So, that wraps up what I have been doing to lose weight. That's from Mid April to now. If anyone has any questions please feel free to ask.

Saturday, October 9, 2010

From Mid April until now, I have lost 35 lbs. This is how I did it.

When the Y said they were closing the hot tub, I started going there as much as I could because I just had to use it while it was still there. This started a routine of Mon, Wed, Fri that I would go work out. It was almost no fail. If I didn't feel like it, I still went. I made the time, because I liked how it makes me feel.
My goal is to be there for at least two hours. That was easy to do when I wasn't working during 7 weeks out of the summer. Now, that I am working, it's not quite two hours but I really try to get a good workout in. I do different things to keep from getting bored. I walk around the inside track. I have my mp3 player for music. I have the basketball players to watch. If I feel like getting some reading in, I ride a bike. If I feel like watching tv, I use the elliptical machine. All I have to do is plug in my head phones and I can choose the tv station. This is a treat for me since I don't have cable tv. The program on the machine lasts on 1/2 hour but sometimes I am so into what I am watching that I will reset it and go for another 1/2 hour. In June, I started swimming laps. I have always enjoyed swimming but the main pool has only certain times you can swim where the lap pool is open all the time. I am not one to usually say that things happen for a reason but the closing of the hot tub forever and the closing of the pool to fix the drains has made some positive changes in my exercise levels. I no longer just go once to three times a month.

I really crave working out. I believe it helps me keep a level head. I am more calm and relaxed and if I have anything bothering me after a good work out, I feel a lot better.

On the days, that I don't go to the Y. I try to walk my dogs or find another way to get a little workout in. But that hasn't been happening too much lately.

Well, I am just going to leave you with this part, because I have a very sore back and can't type too much more.

Wednesday, October 6, 2010

I made it to 35 lbs down. I will give you the run down on the changes that I have made in a few days. Right now, I am too busy bitching and complaining because I have lower back pain. I hope everyone is doing well.

Monday, October 4, 2010

Tonight, was my volunteer night at Meld. It was pretty normal. I was lucky enough to get two little girls in there tonight and got to hold one quite a bit and feel her soft skin rest on me. Priceless.
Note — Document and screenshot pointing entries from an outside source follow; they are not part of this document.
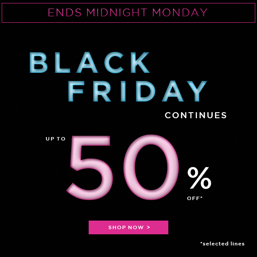The width and height of the screenshot is (257, 257).
Task: Click the white CONTINUES text
Action: click(x=196, y=115)
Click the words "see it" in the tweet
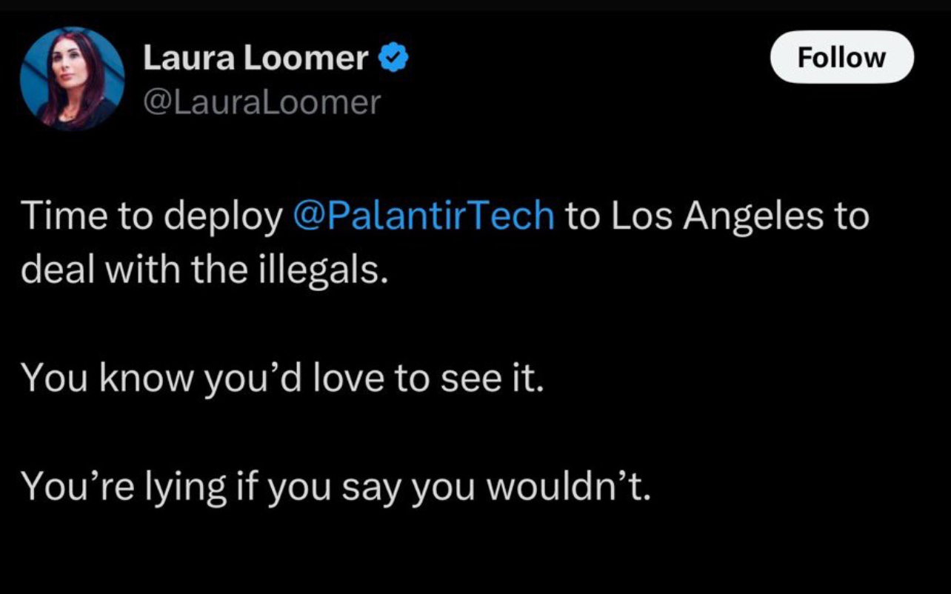The width and height of the screenshot is (951, 594). [501, 378]
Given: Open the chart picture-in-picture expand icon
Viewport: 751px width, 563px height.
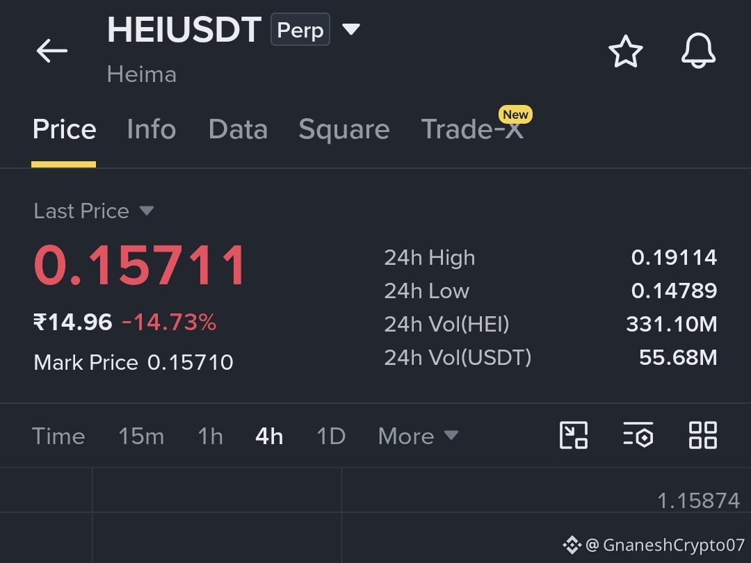Looking at the screenshot, I should pos(573,435).
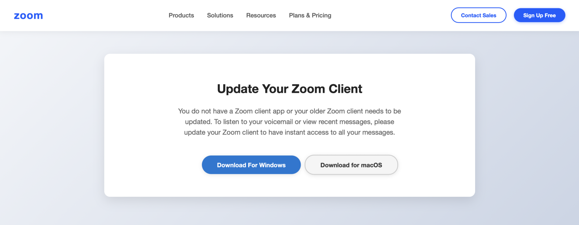Start free signup from the header

point(539,15)
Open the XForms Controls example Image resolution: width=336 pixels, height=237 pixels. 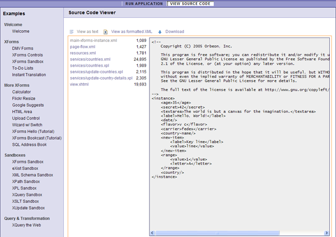pos(27,55)
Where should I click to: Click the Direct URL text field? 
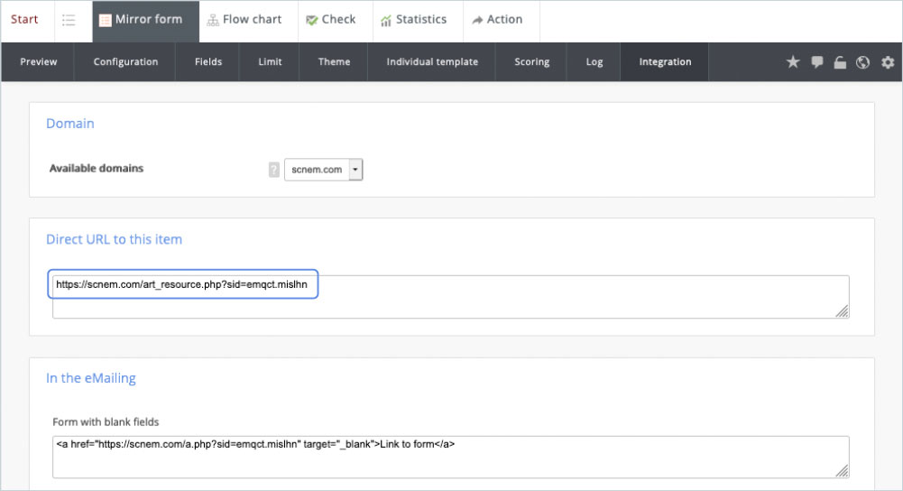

Then, the guy who drives some of the girls said that one of the Mom's was found dead in a van with a guy. He didn't say if it was one of the Mom's who come to the group or not. But he said as he was picking one up that has two kids that there was a lot of people out there. If that's the case, then two babies under two are without a Mom. It made me cry. Too young of a girl and too evil of a world.

The amount that has been raised for Meld in 25.00. That includes me adding my five a week. I still hope to be able to give them a decent check.

Friday, October 1, 2010

Dear birthfather (Todd)

There is this news story going around. You can read it here. It's about a young boy who's natural father wants to raise his son and he was almost adopted and they been fighting every since. The father is going to win in this case and I am happy about that.
I know it's not the story that I wanted for my daughter. I didn't want her to be removed from her home to live with you. It's not that I kept her from you though. You ran off and as a 15 year old, I freaked out and didn't name you. It was so easy. I am not bragging. I am not proud of this. I think it's so wrong that fathers are not getting a say in the adoptions of their children. I believe in my heart that you were not ready to be a Dad but it didn't mean that you had zero rights and for that I am deeply sorry. Where are you today? Do you wonder about Izzy? I am sorry that I said I was raped. I just freaked. I am so glad that she didn't grow up knowing that story of how she came about, because it's false. I hope your doing well. I am no longer afraid of you. I used to have night mares about seeing you again. I have been honest with my current husband so I am not afraid. I hope to see you again someday. I would like to know your side of our story.